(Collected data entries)
◇ ◇ ◇

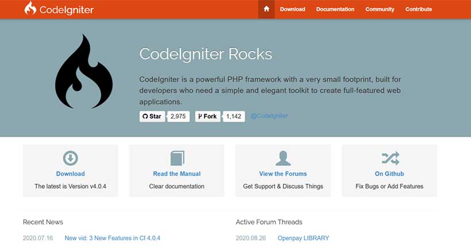Open the Contribute menu item
This screenshot has height=248, width=471.
coord(418,9)
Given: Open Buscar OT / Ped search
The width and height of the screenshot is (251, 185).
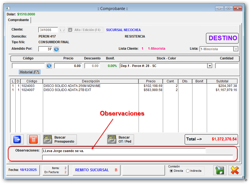Looking at the screenshot, I should click(121, 139).
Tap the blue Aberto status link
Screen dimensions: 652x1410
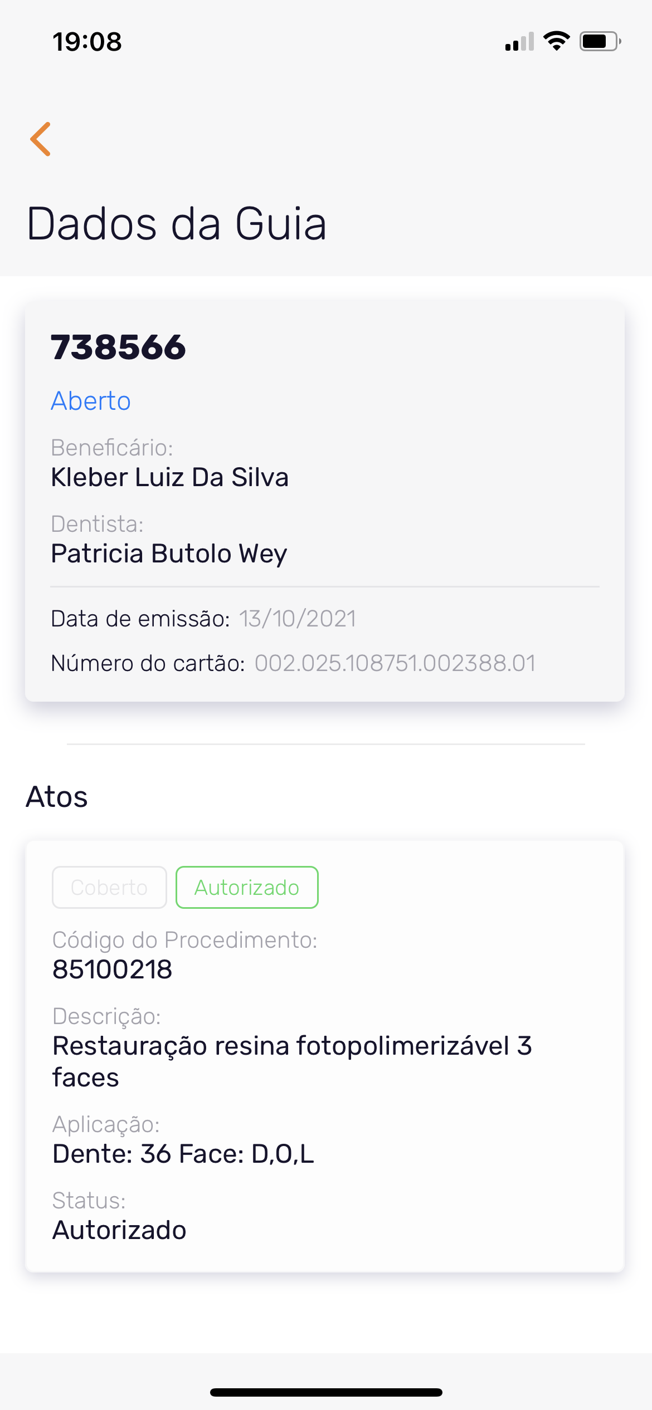click(91, 401)
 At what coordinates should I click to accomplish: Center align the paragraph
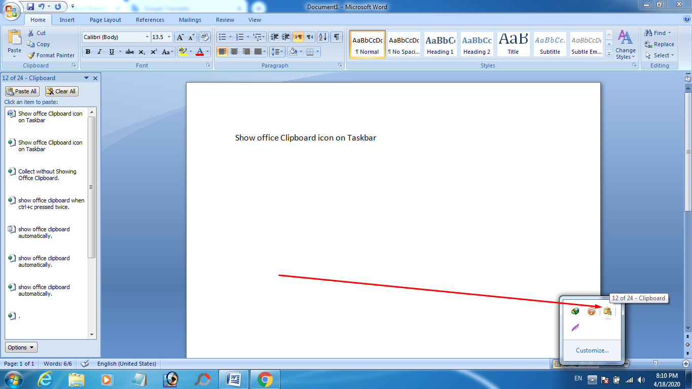coord(234,51)
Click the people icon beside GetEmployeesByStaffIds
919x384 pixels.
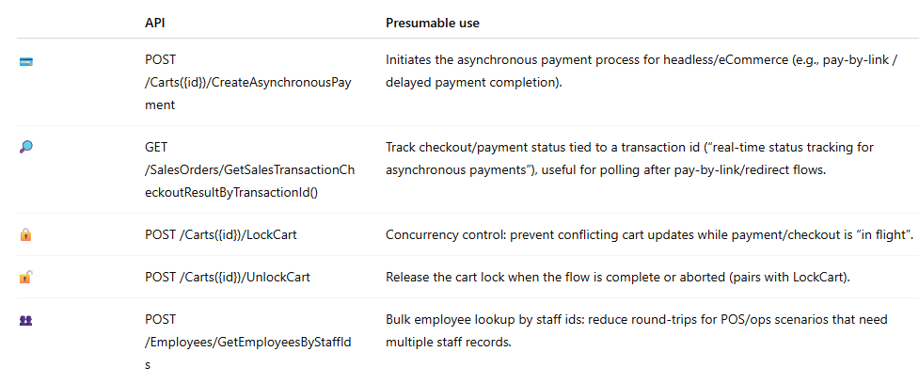pyautogui.click(x=25, y=321)
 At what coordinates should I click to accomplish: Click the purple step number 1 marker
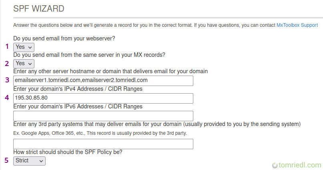(x=7, y=46)
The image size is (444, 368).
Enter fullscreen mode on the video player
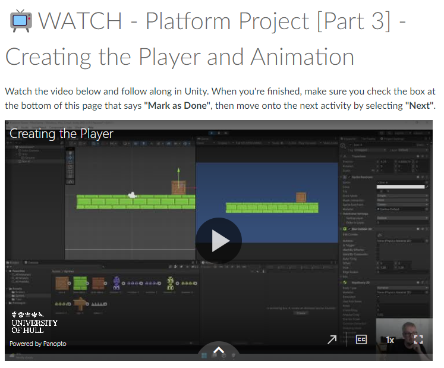pos(418,339)
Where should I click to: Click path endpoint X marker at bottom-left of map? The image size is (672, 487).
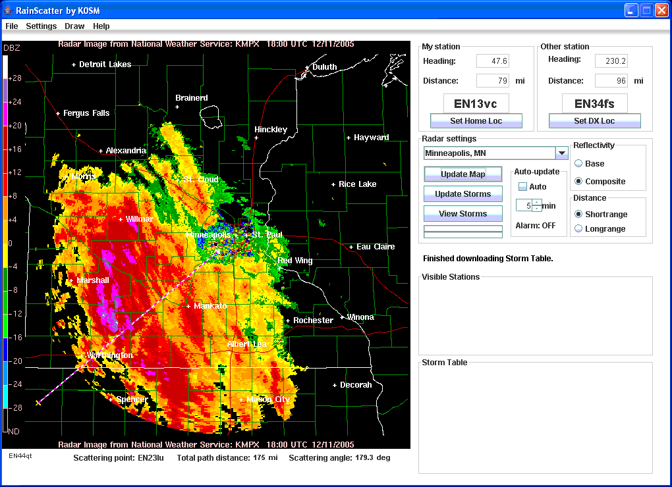38,403
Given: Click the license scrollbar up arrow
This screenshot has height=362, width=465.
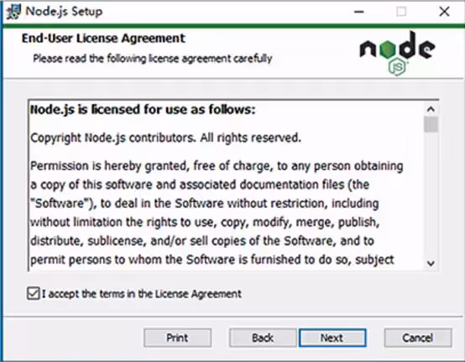Looking at the screenshot, I should pyautogui.click(x=431, y=110).
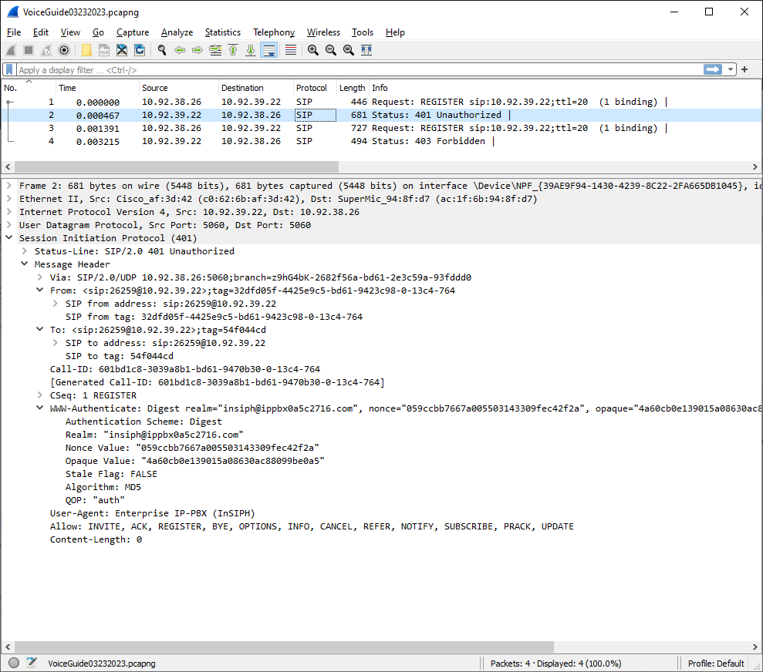
Task: Expand the Frame 2 details row
Action: point(8,186)
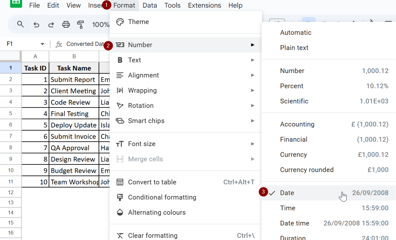Choose Plain text format
Image resolution: width=396 pixels, height=240 pixels.
(294, 48)
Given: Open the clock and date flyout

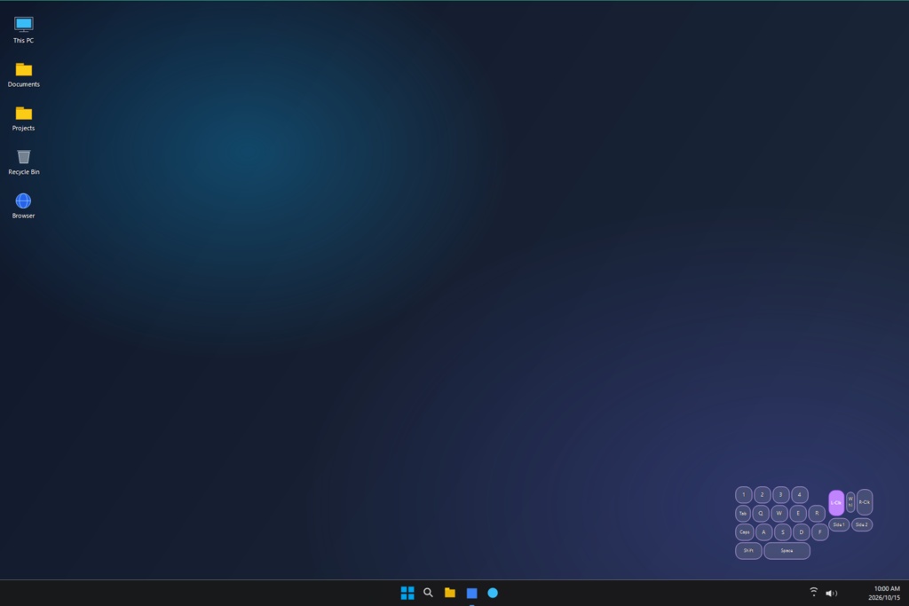Looking at the screenshot, I should click(884, 593).
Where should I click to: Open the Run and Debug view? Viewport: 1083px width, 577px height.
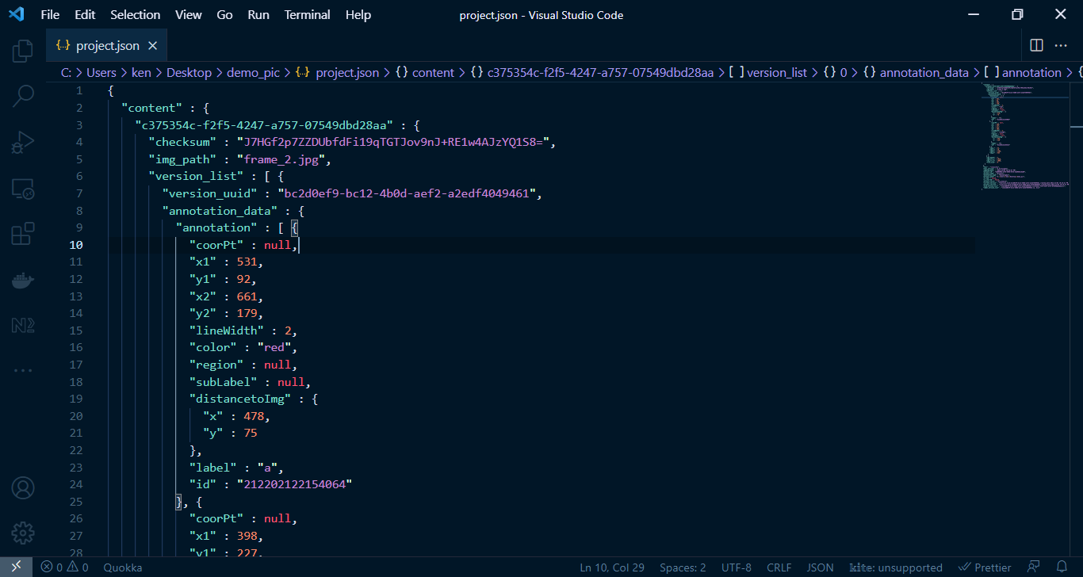coord(22,143)
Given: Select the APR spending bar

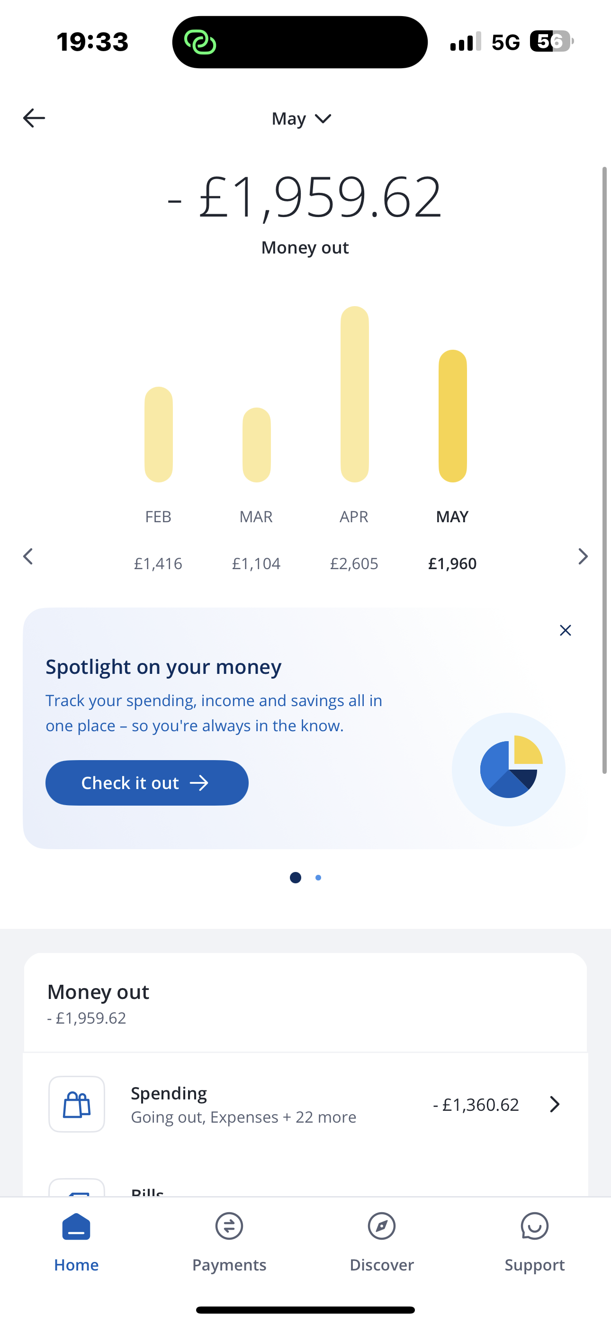Looking at the screenshot, I should 354,394.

◇ ◇ ◇

◆ INSTRUCTIONS FOR THE TASK ◆
With the pictures removed from your copy, retype the lines above from the one that contains "Given: Open Buscar OT / Ped search" through the one that contains "Given: Click the license scrollbar up arrow", exactly.

◆ EXERCISE ANSWER ◆
Given: Open Buscar OT / Ped search
The width and height of the screenshot is (251, 185).
Looking at the screenshot, I should click(121, 139).
Tap the blue Aberto status link
Screen dimensions: 652x1410
click(91, 401)
 At what coordinates should I click to accomplish: Center align the paragraph
coord(234,51)
Click the people icon beside GetEmployeesByStaffIds
919x384 pixels.
pyautogui.click(x=25, y=321)
 At what coordinates should I click to accomplish: Click the purple step number 1 marker
(x=7, y=46)
The image size is (444, 368).
Enter fullscreen mode on the video player
pos(418,339)
Where should I click to: Click path endpoint X marker at bottom-left of map? The image size is (672, 487).
38,403
Given: Click the license scrollbar up arrow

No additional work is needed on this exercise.